Pubdate: Tue, 31 Jul 2001
Source: Inquirer (PA)
Copyright: 2001 Philadelphia Newspapers Inc
Contact:  http://inq.philly.com/content/inquirer/home/
Details: http://www.mapinc.org/media/340
Note: Part  3B of 3 (final part)
Author: Elisa Ung
Bookmark: http://www.mapinc.org/find?186 (Oxycontin)

OxyContin Invasion

A PARISH BURIES ITS OWN, DEAD FROM OXYCONTIN

After OxyContin abuse killed three teenagers in St. Anne's parish, the Rev. 
Patrick E. Sweeney began comparing the drug to a plague.

"It's ruined these families," said Father Sweeney, 57, who for three years 
has been pastor of the Roman Catholic church that serves the Fishtown, 
Kensington and Port Richmond areas. "It's ruined so many young people's 
chance for happiness or success in life.

"It seems right that we're having funerals for 80-year-olds," he added 
quietly. "But it doesn't seem right that we're having funerals for teenagers."

In one grim winter week, Father Sweeney buried one teenager on a Thursday 
and another two days later.

About 1,600 residents of the river-ward neighborhoods seek spiritual refuge 
at St. Anne's, built at Memphis Street and Lehigh Avenue in 1845 for Irish 
immigrants. The tight-knit congregation remains mostly of Irish, Italian 
and Polish descent.

"Parents had this security and sense of safety in this community," Father 
Sweeney said.
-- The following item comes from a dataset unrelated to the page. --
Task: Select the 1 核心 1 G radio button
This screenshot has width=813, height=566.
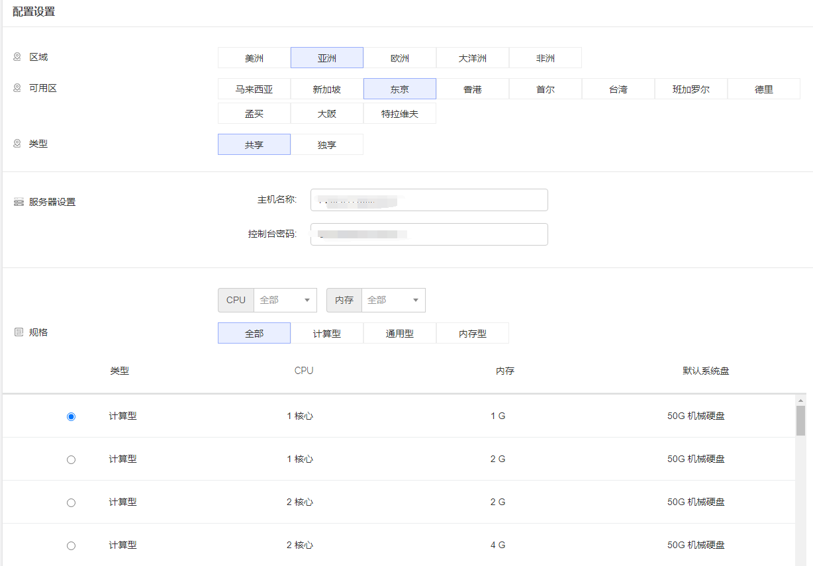Action: click(72, 416)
Then OxyContin swept their neighborhoods. "It made them seem 
much more vulnerable. Parents looked at their children differently and 
tried to keep them closer. . . . They tried to shield what they gave life to."

The priest said he has seen a complex response to the deaths.

Parents gasped, "How could they do this to themselves?" while feeling 
helpless to rein in their own children.

Teens tried to rationalize how a prescription drug could be deadly; their 
neighborhood is filled with pharmacies, and their grandparents' lives often 
depend on medication.

And many struggled with how to acknowledge a drug problem without calling 
the area another Badlands.

Yet the greatest strain Father Sweeney sees is the suffering of the 
victims' loved ones.

With each OxyContin death, he said, they anguish over "the fact that other 
people have not benefited from the terrible price they paid as parents."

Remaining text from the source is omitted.